Task item: Taking only the lines of the data below from the line with "Click the comparison date range arrows icon" to the line with "This screenshot has height=133, width=199.", ends included, write them out exactly and without pictures.

Materials provided:
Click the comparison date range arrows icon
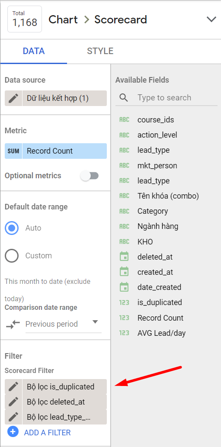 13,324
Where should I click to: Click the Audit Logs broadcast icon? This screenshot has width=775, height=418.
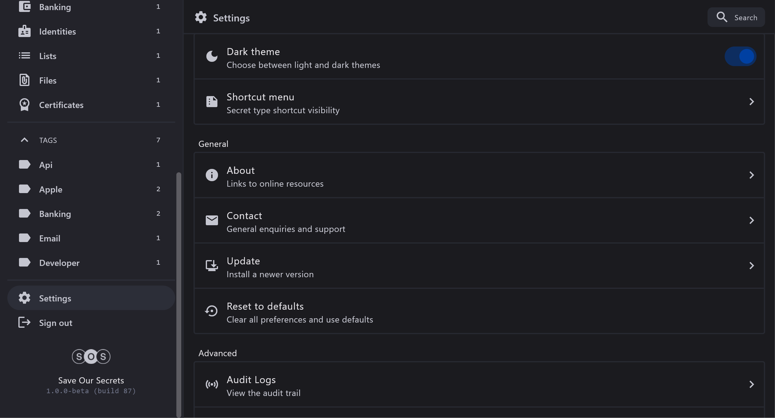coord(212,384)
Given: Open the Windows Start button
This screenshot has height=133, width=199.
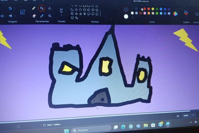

==

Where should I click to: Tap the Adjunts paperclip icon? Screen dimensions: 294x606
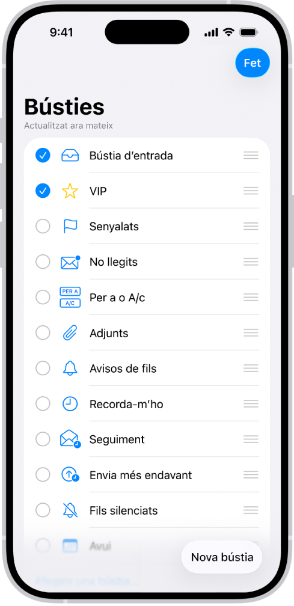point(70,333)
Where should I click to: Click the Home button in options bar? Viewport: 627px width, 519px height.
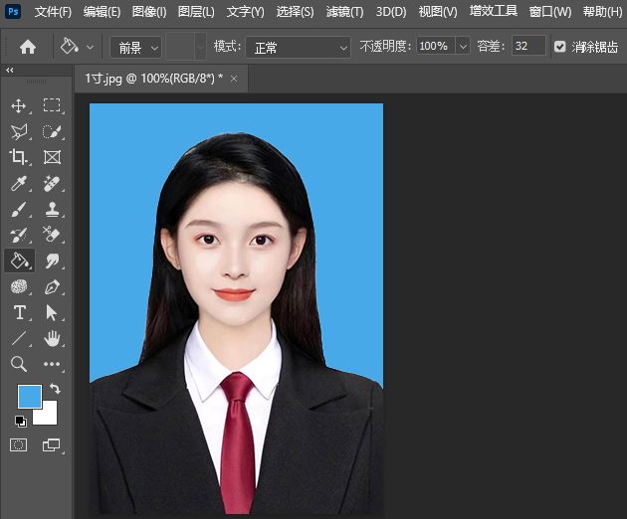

Task response:
Click the comparison date range arrows icon
 13,324
Where should I click to: Click the Audit Logs broadcast icon? This screenshot has width=775, height=418.
coord(212,384)
Given: Open the Windows Start button
This screenshot has height=133, width=199.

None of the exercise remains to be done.